TRPV2 channels mediate cell swelling-induced insulin secretion in mouse pancreatic β-cells

[Speaker] Toshiaki Sawatani:1
[Co-author] Yukiko Kaneko:2, Isao Doutsu:2, Ai Ogawa:2, Tomohisa Ishikawa:2
1:Pharmacology, Graduate School of Integrated Pharmaceutical and Nutritional Sciences, University of Shizuoka, Japan, 2:Pharmacology, School of Pharmaceutical Sciences, University of Shizuoka, Japan

Membrane depolarization of β-cells induced by glucose, which is a consequence of glucose metabolism, ATP generation, and closure of ATP-sensitive K+ (KATP) channels, is of prime importance for glucose-stimulated insulin secretion. However, the involvement of KATP channel-independent mechanisms in glucose-stimulated insulin secretion has also been suggested. Swelling of β-cells has been proposed to be a candidate for one of the KATP channel-independent mechanisms at high glucose concentrations, since exposure of pancreatic β-cells to high-concentration glucose leads to an increase in β-cell volume and hypotonic β-cell swelling induces insulin secretion. Our previous study has suggested that nonselective cation channels are involved in the insulin secretion induced by hypotonicity in rat pancreatic β-cells.

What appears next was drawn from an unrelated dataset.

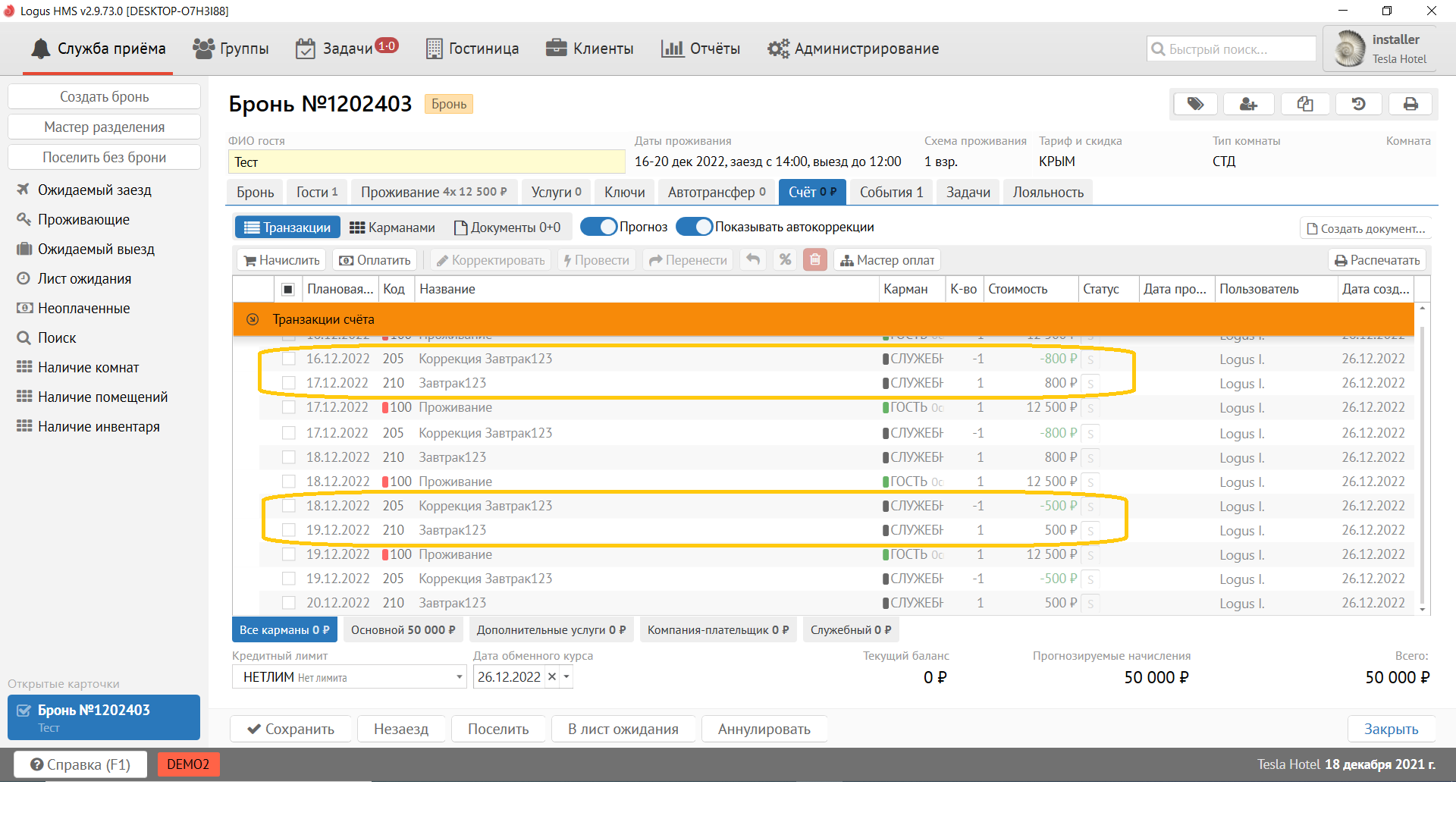1456x819 pixels.
Task: Disable Показывать автокоррекции switch
Action: point(695,227)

Thus, in the present study, we aimed to identify the molecular entity of the cation channels involved in the cell swelling-induced insulin secretion and further investigated the mechanism for the response in mouse pancreatic β-cells. In isolated mouse β-cells, 30% hypotonic stimulation caused cell swelling and increased intercellular Ca2+ concentration ([Ca2+]i) at 2.8 mM glucose. The hypotonicity-induced [Ca2+]i elevation was partially inhibited by ruthenium red, which blocks TRPV channels, and by nicardipine, a voltage-dependent Ca2+ channel (VDCC) blocker. Furthermore, the hypotonic stimulation induced a significant increase in insulin secretion from isolated mouse islets at 2.8 mM glucose, which was significantly reduced by ruthenium red. Among TRPV isoforms, expression of TRPV2 and TRPV4 was confirmed in mouse β-cell and in the β-cell line MIN6 by RT-PCR, western blotting, and immunohistochemistry. 4α-Phorbol-12,13 didecanoate or GSK1016790A, TRPV4 channel activators, had no apparent effect on [Ca2+]i at 2.8 mM glucose in mouse β-cells as well as in MIN6 cells. In contrast, probenecid, which activates TRPV2 channels, induced an increase in [Ca2+]i at 2.8 mM glucose in MIN6 cells, which was attenuated by ruthenium red. Moreover, the [Ca2+]i elevation induced by the hypotonic stimulation was significantly reduced by tranilast, which blocks TRPV2 channels, and by knockdown of TRPV2 with siRNA. These results suggest that in mouse β-cells, TRPV2 channels are activated by hypotonic stimulation and, at least in part, mediate cell swelling-induced membrane depolarization, thereby causing insulin secretion.